"""

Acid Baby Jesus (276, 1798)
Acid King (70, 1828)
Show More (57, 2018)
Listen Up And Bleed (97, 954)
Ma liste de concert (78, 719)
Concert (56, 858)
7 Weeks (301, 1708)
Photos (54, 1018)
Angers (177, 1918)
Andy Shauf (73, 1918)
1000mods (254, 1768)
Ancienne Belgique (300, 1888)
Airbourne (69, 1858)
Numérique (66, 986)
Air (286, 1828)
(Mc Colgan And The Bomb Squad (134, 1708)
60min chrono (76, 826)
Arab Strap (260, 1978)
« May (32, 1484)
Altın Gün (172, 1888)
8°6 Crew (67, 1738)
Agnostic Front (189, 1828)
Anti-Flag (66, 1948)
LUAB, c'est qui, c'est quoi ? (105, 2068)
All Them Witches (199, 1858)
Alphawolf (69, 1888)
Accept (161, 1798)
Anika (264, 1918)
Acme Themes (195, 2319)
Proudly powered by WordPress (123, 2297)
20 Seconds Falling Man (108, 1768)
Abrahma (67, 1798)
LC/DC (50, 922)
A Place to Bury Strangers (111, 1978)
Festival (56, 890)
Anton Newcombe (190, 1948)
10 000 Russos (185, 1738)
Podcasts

"""
"""

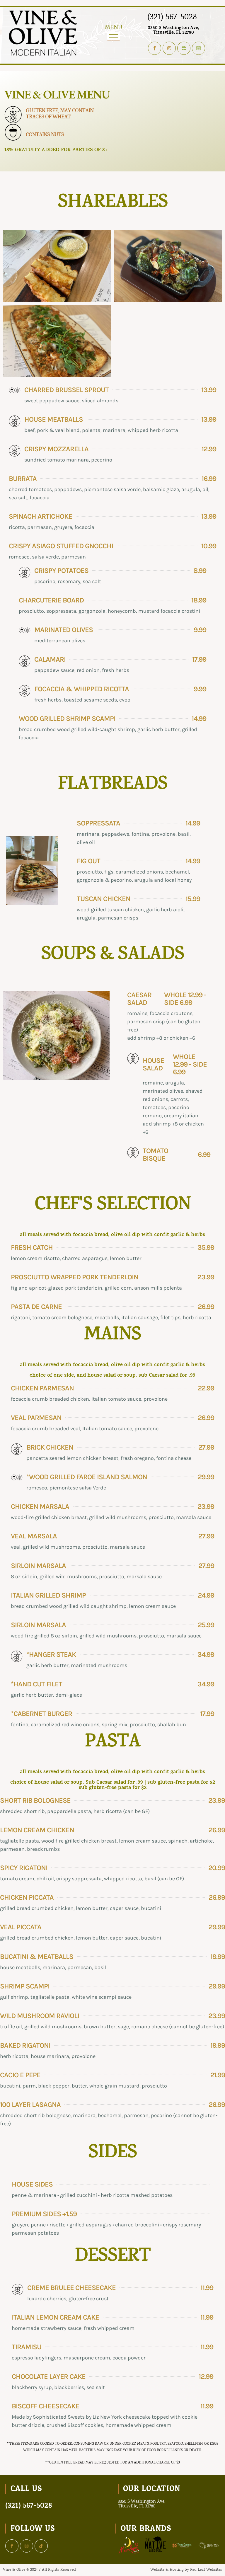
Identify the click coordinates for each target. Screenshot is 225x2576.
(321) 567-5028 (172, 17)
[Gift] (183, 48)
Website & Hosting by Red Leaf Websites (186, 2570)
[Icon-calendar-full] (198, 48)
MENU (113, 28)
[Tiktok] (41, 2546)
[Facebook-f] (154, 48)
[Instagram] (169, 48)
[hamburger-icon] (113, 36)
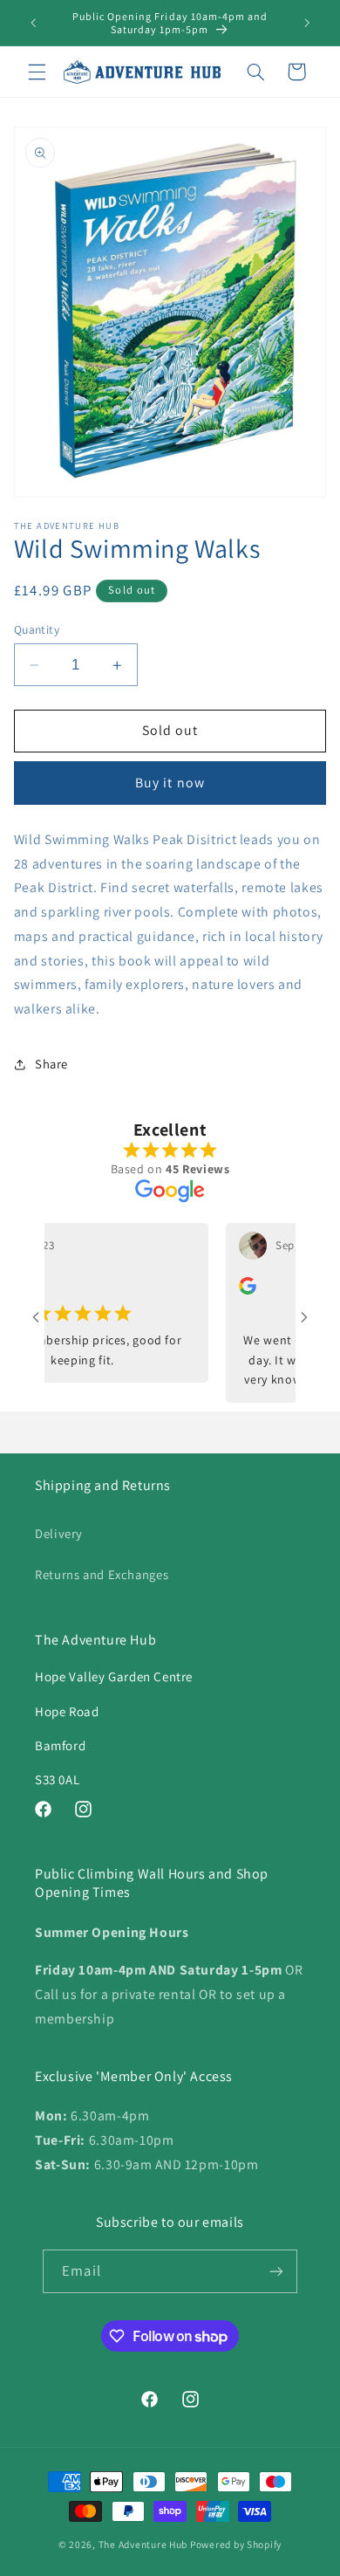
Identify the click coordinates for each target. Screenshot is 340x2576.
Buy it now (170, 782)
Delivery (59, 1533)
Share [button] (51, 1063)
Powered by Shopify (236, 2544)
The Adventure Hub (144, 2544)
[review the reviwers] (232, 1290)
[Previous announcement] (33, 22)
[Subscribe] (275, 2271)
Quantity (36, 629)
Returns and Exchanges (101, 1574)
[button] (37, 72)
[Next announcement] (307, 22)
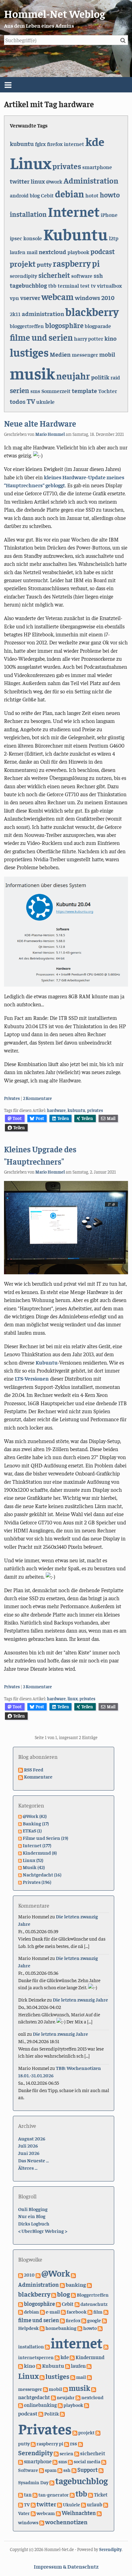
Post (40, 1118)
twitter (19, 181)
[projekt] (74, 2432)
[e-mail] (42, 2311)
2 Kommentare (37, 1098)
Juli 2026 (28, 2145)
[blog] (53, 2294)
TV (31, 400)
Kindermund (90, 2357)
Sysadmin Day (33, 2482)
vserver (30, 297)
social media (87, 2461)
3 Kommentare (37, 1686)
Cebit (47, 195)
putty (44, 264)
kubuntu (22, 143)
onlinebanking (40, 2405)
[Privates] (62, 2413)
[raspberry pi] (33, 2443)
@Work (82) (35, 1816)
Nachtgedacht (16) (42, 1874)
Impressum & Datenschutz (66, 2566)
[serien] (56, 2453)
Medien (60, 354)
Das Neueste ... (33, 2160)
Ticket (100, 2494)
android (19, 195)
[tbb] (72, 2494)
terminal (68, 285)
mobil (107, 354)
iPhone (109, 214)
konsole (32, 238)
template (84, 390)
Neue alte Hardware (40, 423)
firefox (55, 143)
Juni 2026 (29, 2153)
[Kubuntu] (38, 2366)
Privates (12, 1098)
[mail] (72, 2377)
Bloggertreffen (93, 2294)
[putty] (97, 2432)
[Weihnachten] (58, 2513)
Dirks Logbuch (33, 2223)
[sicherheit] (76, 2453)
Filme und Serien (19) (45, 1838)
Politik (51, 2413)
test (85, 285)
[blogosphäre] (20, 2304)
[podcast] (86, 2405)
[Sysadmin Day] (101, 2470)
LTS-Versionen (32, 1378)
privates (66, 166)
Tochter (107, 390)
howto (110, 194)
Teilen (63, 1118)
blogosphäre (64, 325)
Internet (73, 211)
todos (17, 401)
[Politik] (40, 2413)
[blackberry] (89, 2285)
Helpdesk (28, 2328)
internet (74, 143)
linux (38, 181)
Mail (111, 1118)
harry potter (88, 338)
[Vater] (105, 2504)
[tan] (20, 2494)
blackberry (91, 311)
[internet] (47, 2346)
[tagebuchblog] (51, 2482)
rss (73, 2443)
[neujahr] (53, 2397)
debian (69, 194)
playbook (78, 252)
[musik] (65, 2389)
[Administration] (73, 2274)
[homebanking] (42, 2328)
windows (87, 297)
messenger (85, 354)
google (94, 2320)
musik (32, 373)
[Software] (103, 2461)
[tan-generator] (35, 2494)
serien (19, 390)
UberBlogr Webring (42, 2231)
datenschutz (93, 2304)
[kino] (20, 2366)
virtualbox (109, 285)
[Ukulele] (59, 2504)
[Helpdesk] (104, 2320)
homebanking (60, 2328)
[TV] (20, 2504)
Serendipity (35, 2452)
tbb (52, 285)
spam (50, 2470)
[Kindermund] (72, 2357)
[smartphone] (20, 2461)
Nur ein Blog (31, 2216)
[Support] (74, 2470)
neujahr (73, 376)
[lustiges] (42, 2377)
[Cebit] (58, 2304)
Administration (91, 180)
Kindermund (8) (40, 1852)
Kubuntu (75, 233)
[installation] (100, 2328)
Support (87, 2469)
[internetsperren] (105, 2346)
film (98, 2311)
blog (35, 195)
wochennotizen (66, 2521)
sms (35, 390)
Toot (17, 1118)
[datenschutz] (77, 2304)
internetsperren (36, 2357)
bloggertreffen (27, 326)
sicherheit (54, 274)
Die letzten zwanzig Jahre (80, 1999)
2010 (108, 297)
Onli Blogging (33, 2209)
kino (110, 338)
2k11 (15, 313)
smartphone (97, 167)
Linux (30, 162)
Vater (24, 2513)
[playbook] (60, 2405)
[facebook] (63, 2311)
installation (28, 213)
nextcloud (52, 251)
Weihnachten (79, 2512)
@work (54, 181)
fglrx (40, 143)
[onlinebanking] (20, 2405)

"""
"""

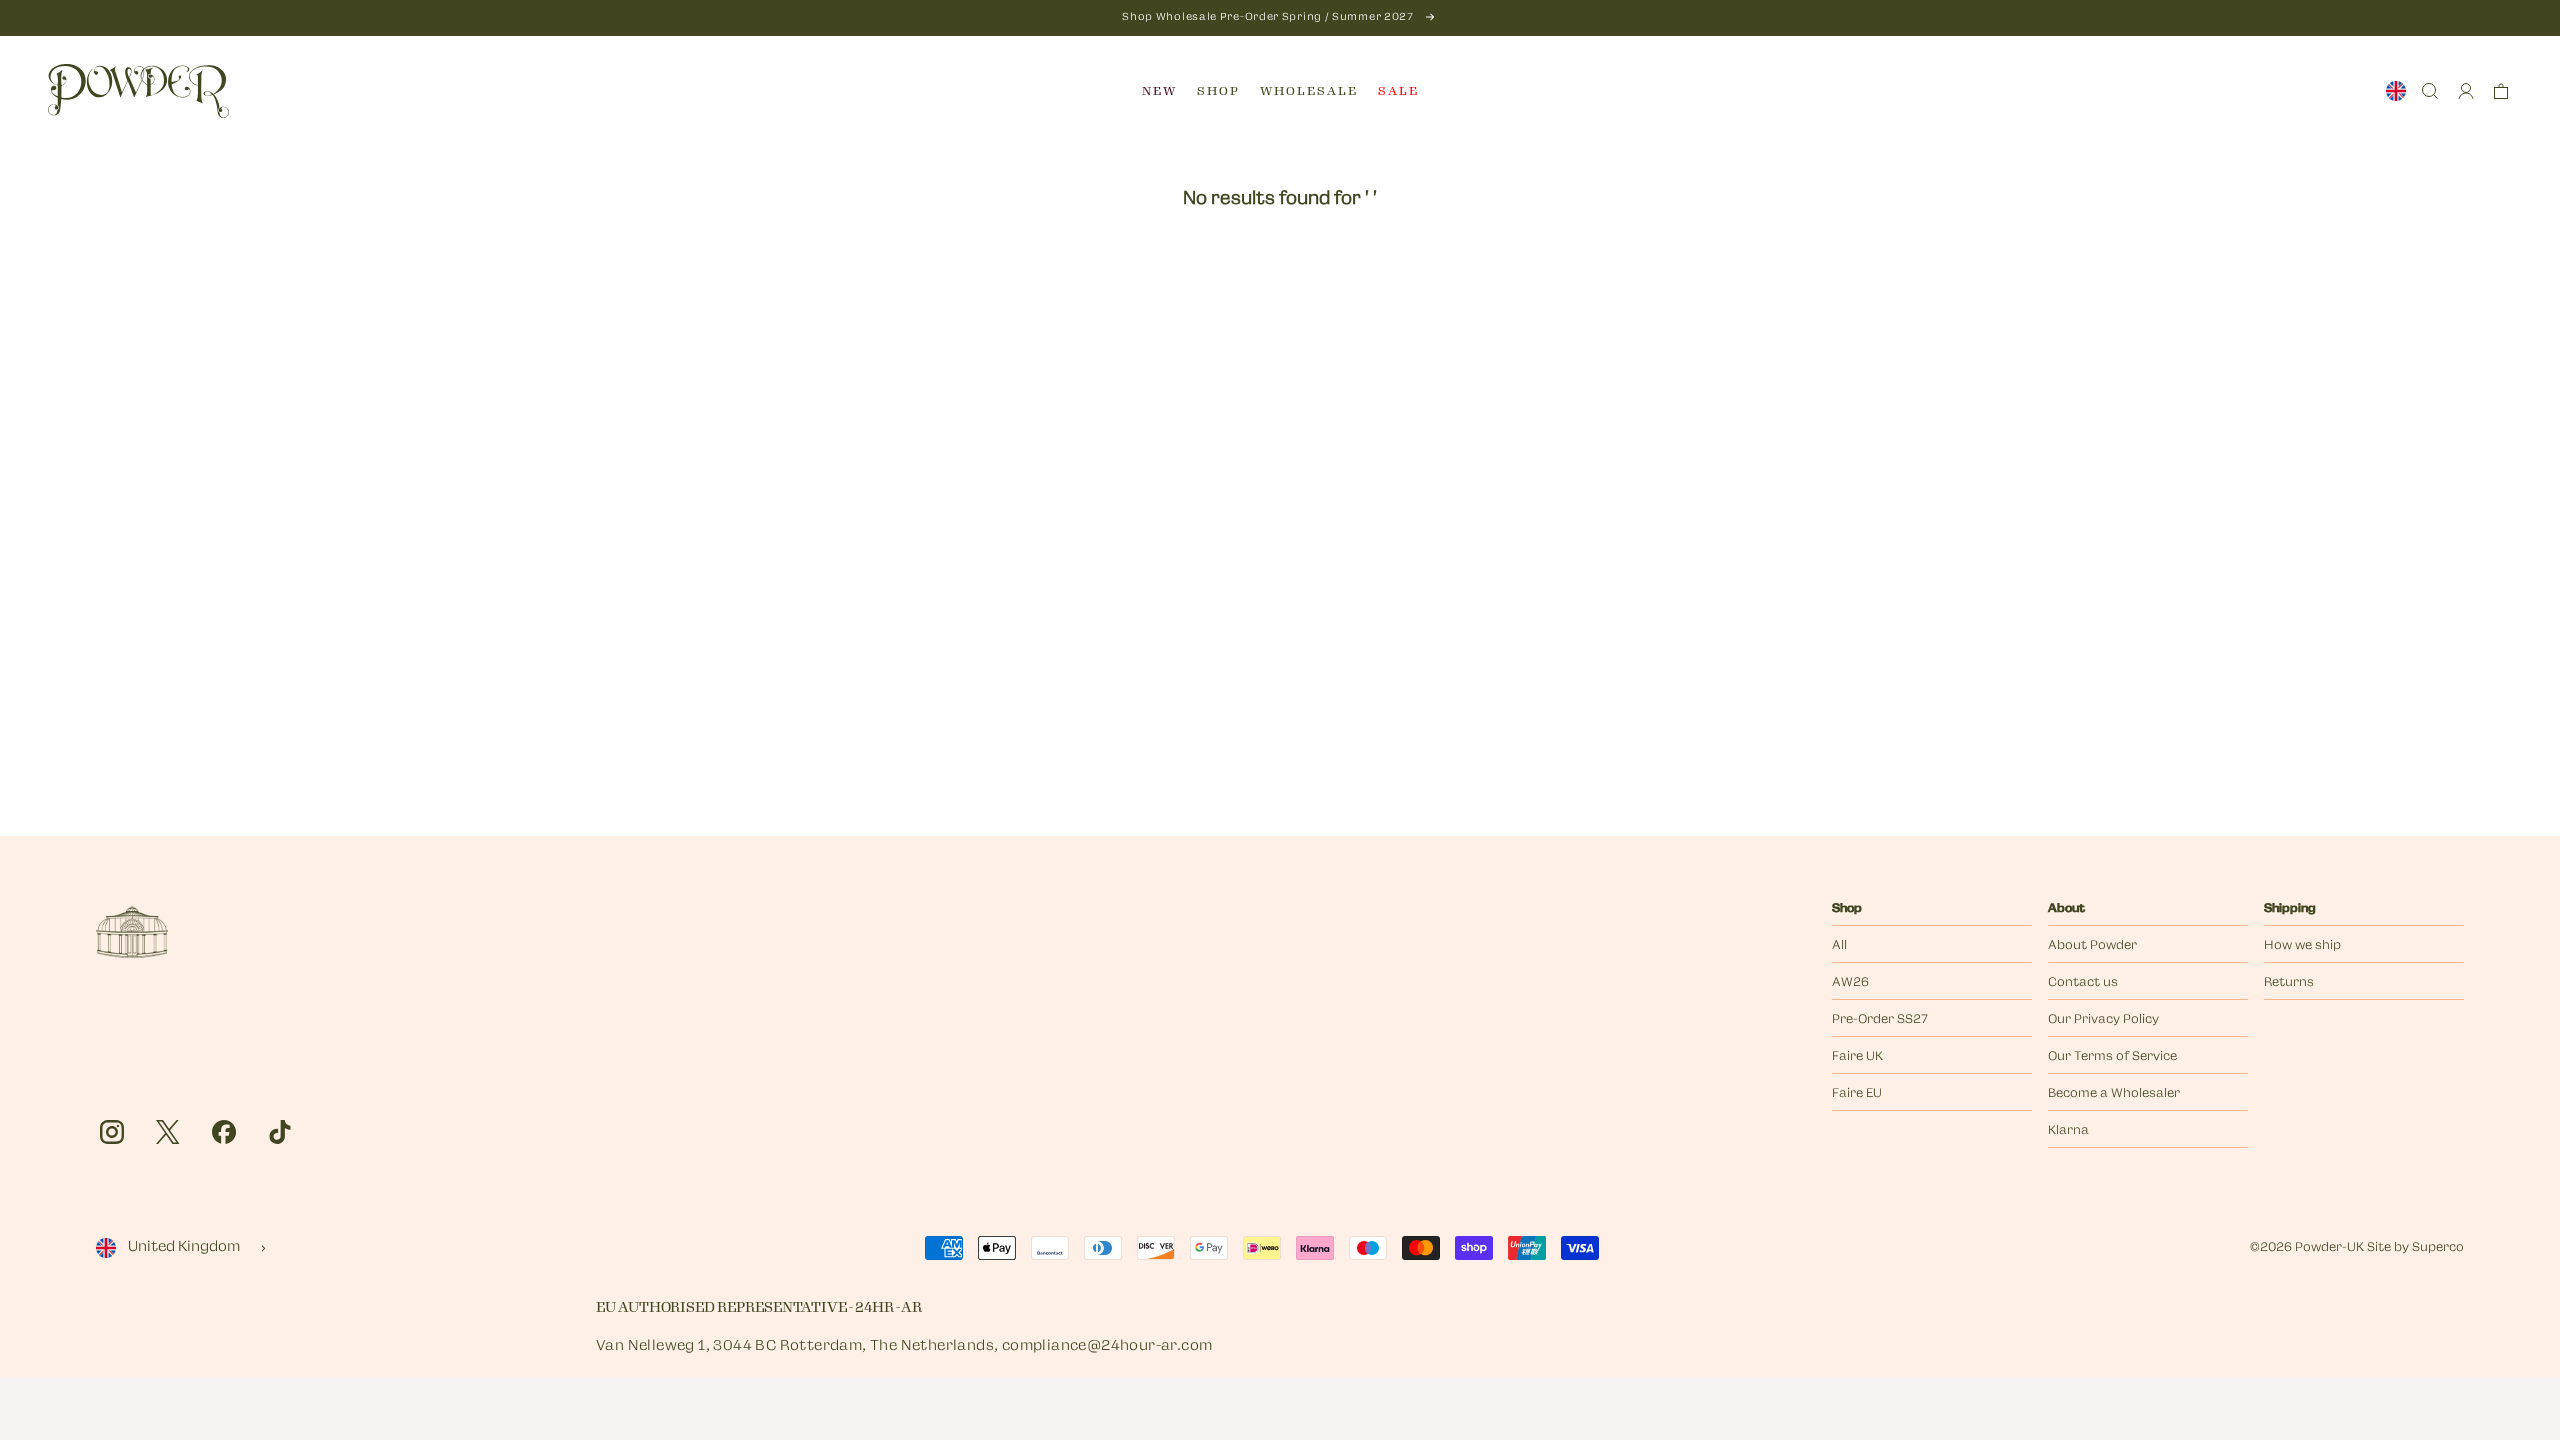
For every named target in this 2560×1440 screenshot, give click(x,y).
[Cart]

"""

* _TRY IT_:
Transcribe the records above from the line holding "[blog] (53, 2294)" down to the line holding "[kino] (20, 2366)", inclusive, without adding anything.

* _WORKED SOLUTION_:
[blog] (53, 2294)
TV (31, 400)
Kindermund (90, 2357)
Sysadmin Day (33, 2482)
vserver (30, 297)
social media (87, 2461)
3 Kommentare (37, 1686)
Cebit (47, 195)
putty (44, 264)
kubuntu (22, 143)
onlinebanking (40, 2405)
[Privates] (62, 2413)
[raspberry pi] (33, 2443)
@Work (82) (35, 1816)
Nachtgedacht (16) (42, 1874)
Impressum & Datenschutz (66, 2566)
[serien] (56, 2453)
Medien (60, 354)
Das Neueste ... (33, 2160)
Ticket (100, 2494)
android (19, 195)
[tbb] (72, 2494)
terminal (68, 285)
mobil (107, 354)
iPhone (109, 214)
konsole (32, 238)
template (84, 390)
Neue alte Hardware (40, 423)
firefox (55, 143)
Juni 2026 (29, 2153)
[Kubuntu] (38, 2366)
Privates (12, 1098)
[mail] (72, 2377)
Bloggertreffen (93, 2294)
[putty] (97, 2432)
[Weihnachten] (58, 2513)
Dirks Logbuch (33, 2223)
[sicherheit] (76, 2453)
Filme und Serien (19) (45, 1838)
Politik (51, 2413)
test (85, 285)
[blogosphäre] (20, 2304)
[podcast] (86, 2405)
[Sysadmin Day] (101, 2470)
LTS-Versionen (32, 1378)
privates (66, 166)
Tochter (107, 390)
howto (110, 194)
Teilen (63, 1118)
blogosphäre (64, 325)
Internet (73, 211)
todos (17, 401)
[Politik] (40, 2413)
[blackberry] (89, 2285)
Helpdesk (28, 2328)
internet (74, 143)
linux (38, 181)
Mail (111, 1118)
harry potter (88, 338)
[Vater] (105, 2504)
[tan] (20, 2494)
blackberry (91, 311)
[internet] (47, 2346)
[tagebuchblog] (51, 2482)
rss (73, 2443)
[neujahr] (53, 2397)
debian (69, 194)
playbook (78, 252)
[musik] (65, 2389)
[Administration] (73, 2274)
[homebanking] (42, 2328)
windows (87, 297)
messenger (85, 354)
google (94, 2320)
musik (32, 373)
[Software] (103, 2461)
[tan-generator] (35, 2494)
serien (19, 390)
UberBlogr Webring (42, 2231)
datenschutz (93, 2304)
[kino] (20, 2366)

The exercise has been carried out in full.